### Data
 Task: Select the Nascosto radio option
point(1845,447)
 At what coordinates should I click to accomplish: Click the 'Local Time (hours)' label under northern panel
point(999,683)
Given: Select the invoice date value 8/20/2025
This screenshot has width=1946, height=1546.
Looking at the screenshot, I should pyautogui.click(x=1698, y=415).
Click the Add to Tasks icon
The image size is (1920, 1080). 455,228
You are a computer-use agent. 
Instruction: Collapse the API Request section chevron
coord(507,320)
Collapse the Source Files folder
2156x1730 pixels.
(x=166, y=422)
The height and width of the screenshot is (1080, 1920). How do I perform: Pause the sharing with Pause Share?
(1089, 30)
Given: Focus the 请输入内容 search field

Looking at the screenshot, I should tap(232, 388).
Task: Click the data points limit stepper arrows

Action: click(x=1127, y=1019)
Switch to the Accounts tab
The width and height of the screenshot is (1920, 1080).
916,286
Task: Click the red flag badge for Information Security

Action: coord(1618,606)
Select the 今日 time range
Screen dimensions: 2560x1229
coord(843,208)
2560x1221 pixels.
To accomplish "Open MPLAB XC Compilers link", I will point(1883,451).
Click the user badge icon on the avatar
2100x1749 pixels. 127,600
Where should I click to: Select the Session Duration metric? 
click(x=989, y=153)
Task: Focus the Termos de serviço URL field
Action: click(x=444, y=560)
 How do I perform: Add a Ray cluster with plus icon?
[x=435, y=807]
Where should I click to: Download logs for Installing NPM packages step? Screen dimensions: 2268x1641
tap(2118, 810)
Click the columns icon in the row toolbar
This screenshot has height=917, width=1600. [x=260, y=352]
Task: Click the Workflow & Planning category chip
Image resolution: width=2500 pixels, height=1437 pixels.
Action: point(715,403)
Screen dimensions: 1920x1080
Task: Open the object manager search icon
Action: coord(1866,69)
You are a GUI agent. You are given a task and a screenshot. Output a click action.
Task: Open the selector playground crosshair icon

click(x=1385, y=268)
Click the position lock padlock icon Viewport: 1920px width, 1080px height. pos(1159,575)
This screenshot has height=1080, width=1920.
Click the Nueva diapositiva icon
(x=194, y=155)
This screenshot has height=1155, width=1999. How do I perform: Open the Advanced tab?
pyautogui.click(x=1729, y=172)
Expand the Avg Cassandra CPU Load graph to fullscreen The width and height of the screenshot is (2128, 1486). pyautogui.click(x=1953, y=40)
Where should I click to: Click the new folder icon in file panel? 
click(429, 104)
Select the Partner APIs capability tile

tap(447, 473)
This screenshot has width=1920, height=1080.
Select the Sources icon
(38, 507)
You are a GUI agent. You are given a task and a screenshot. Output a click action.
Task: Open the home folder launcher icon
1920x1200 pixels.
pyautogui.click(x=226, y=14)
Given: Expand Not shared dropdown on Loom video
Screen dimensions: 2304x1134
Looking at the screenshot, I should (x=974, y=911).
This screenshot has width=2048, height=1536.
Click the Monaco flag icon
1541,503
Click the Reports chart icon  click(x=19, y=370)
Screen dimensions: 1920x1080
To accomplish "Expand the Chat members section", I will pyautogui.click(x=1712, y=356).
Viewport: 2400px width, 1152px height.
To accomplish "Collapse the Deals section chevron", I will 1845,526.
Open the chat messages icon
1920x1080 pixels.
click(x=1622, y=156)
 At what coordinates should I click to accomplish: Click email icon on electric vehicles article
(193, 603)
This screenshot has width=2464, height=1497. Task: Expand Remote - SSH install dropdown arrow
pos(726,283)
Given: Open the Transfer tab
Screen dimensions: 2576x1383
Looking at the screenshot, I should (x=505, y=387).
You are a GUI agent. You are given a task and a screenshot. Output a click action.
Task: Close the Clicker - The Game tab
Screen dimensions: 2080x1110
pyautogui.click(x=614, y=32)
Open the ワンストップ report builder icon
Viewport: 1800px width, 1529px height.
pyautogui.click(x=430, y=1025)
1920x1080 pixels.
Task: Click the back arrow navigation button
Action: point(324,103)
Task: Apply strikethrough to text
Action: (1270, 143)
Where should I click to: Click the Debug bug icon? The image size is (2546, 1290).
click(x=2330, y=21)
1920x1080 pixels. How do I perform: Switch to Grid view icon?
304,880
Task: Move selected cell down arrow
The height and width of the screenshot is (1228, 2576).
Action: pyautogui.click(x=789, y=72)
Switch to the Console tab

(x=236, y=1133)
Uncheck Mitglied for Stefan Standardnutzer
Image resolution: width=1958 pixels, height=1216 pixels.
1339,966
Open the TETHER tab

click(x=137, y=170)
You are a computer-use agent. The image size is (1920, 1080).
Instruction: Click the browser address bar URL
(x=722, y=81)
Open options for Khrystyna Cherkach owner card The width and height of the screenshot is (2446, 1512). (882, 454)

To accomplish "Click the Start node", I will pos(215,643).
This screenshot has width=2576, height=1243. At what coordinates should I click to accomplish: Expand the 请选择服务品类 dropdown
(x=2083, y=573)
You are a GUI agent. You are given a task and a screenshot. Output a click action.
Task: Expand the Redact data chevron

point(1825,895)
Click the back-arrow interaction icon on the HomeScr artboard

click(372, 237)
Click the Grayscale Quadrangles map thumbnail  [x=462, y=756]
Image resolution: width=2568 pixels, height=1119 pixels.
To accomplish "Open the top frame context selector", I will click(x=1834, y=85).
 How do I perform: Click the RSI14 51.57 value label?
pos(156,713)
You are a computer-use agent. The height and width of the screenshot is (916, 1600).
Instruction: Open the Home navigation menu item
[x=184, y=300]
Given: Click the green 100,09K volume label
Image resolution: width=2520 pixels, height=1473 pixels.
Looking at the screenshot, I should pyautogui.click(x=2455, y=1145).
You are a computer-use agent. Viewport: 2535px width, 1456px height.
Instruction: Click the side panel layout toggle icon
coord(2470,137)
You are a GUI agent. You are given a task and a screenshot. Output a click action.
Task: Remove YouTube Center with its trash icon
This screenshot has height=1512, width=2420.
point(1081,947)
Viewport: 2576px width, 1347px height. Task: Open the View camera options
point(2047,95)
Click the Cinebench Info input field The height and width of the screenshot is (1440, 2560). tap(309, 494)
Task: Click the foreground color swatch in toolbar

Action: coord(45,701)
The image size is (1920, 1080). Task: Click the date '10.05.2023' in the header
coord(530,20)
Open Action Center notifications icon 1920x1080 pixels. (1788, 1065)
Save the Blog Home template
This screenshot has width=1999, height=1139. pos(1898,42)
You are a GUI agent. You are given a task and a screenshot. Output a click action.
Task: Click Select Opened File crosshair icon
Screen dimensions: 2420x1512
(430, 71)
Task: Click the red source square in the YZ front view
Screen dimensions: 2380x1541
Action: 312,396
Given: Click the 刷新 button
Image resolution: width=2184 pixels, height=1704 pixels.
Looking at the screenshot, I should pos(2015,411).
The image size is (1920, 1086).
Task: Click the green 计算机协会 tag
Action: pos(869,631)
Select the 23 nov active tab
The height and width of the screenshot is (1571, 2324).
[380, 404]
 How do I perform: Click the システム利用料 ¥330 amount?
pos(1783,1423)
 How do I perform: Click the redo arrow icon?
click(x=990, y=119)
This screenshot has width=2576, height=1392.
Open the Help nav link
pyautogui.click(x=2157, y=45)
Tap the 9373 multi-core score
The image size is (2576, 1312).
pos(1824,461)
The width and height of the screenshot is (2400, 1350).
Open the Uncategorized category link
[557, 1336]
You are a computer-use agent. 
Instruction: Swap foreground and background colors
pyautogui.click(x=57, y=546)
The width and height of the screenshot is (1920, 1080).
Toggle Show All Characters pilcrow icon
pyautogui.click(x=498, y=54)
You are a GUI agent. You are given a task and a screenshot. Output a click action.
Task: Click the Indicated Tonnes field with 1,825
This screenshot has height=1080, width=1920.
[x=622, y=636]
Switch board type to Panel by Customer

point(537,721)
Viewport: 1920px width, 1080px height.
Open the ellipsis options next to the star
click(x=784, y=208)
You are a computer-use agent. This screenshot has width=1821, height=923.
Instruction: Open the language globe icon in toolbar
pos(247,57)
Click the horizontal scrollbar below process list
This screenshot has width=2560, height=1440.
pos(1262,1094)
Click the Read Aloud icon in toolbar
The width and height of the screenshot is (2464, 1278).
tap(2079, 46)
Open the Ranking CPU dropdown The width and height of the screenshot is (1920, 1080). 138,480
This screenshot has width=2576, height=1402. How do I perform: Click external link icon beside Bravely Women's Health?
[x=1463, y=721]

### Action item
What lines of the material above contain "computer"? Return each of them.

### Exercise answer
You are a computer-use agent. 
You are a computer-use agent. The image size is (1920, 1080).
You are a computer-use agent. The height and width of the screenshot is (916, 1600).
You are a computer-use agent. Viewport: 2535px width, 1456px height.
You are a computer-use agent. 
You are a computer-use agent. This screenshot has width=1821, height=923.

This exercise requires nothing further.